FCC Notice of Inquiry on Broadband Reclassification
Let the games begin and ex parte filings flow! The FCC formally opened its proceedings yesterday on the classification of broadband Internet. The agency released a 64 page, footnote-chocked Notice of Inquiry, Framework for Broadband Internet Service, to set this round in motion.
The document nicely explains the recent history that led to the agency’s third-way approach and the policy considerations at stake (universal service, privacy, public safety). I reviewed parts of this thing, especially the section covering recent legal history, and it all stands as a sobering reminder of how the FCC (under Chairman Powell) went completely off-course in 2002.

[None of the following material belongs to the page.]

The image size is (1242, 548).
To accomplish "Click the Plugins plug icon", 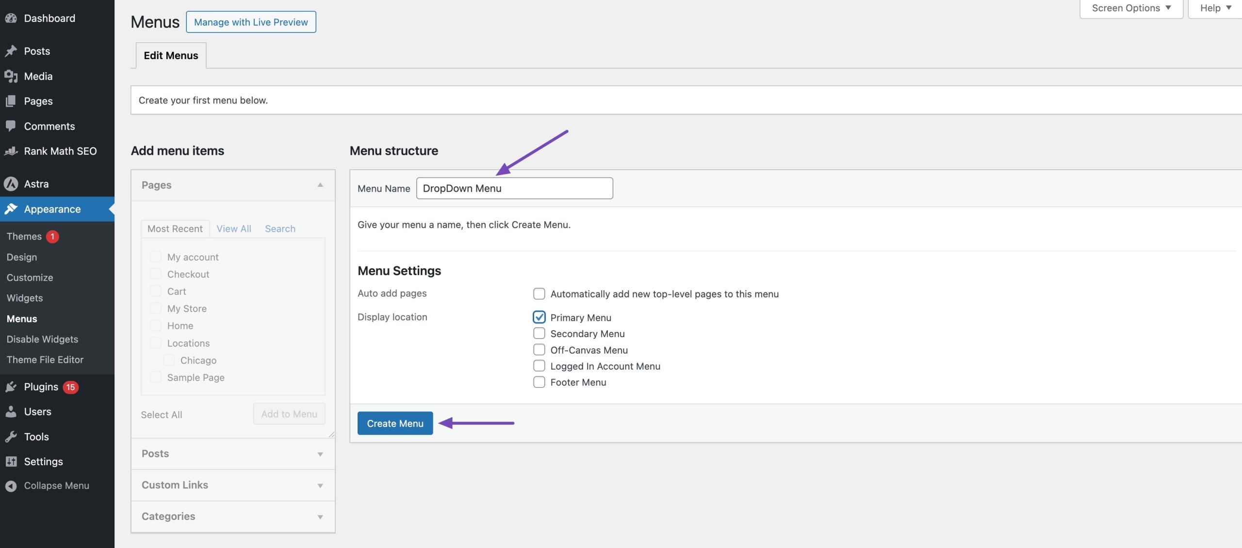I will pyautogui.click(x=11, y=387).
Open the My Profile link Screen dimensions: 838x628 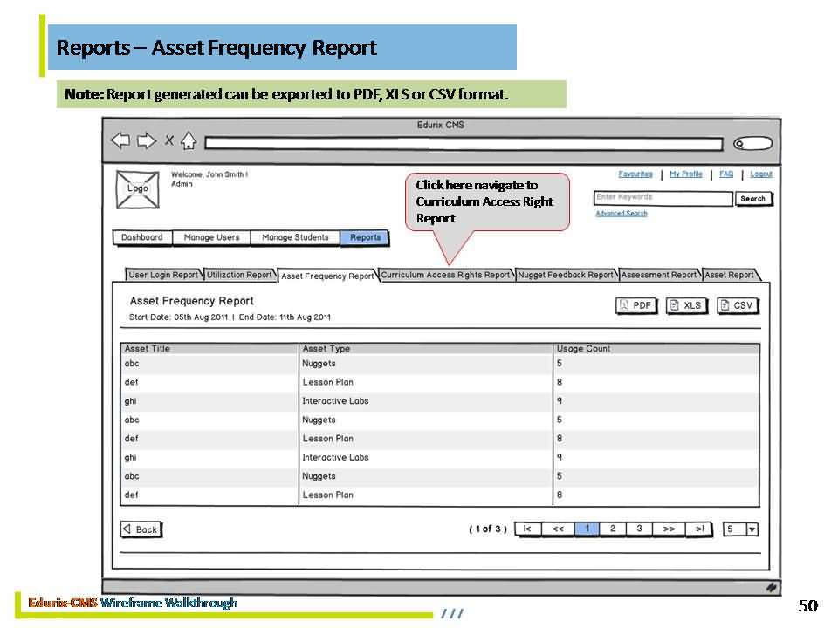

In the FCC’s 2002 Declaratory Ruling that cable modem was an information service, it called broadband cable a “single, integrated service that enables the subscriber to utilize Internet access service,” and that telecommunications component (the transmission part) was “not . . . separable from the data processing capabilities of the service.”

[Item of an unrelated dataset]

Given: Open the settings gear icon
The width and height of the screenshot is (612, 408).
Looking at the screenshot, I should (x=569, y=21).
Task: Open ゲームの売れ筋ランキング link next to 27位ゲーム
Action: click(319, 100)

Even in 2002 that clearly wasn’t the case. At the time, I (along with lots of others) was using email services and web applications not directly tied to my ISP and viewed a cable modem as purely a connection to non-ISP riches on the Web. Some at the FCC never quite grasped the Internet: they wanted it to be the old phone system with a few more applications.
It’s nice to see that under more enlightened rule the FCC has discovered (paragraph 56 of the NOI) “some users now rely on free e-mail services provided by companies such as Yahoo and Microsoft.” Yup, just a few, and I guess Google gmail is chopped liver?
I’ve embedded the complete report below. Some highlights:
The background section, starting on page 5, take you on a fun filled tour through the relevant court cases, culminating in Brand X.
And on page 9, they’ve excerpted from Scalia’s memorable Brand X dissent, wherein he scolds the FCC for its wacky understanding of the Communications Act, and reminds them to use a bit of common sense: ” the telecommunications component of cable- modem service retains such ample independent identity that it must be regarded as being on offer— especially when seen from the perspective of the consumer or end user.”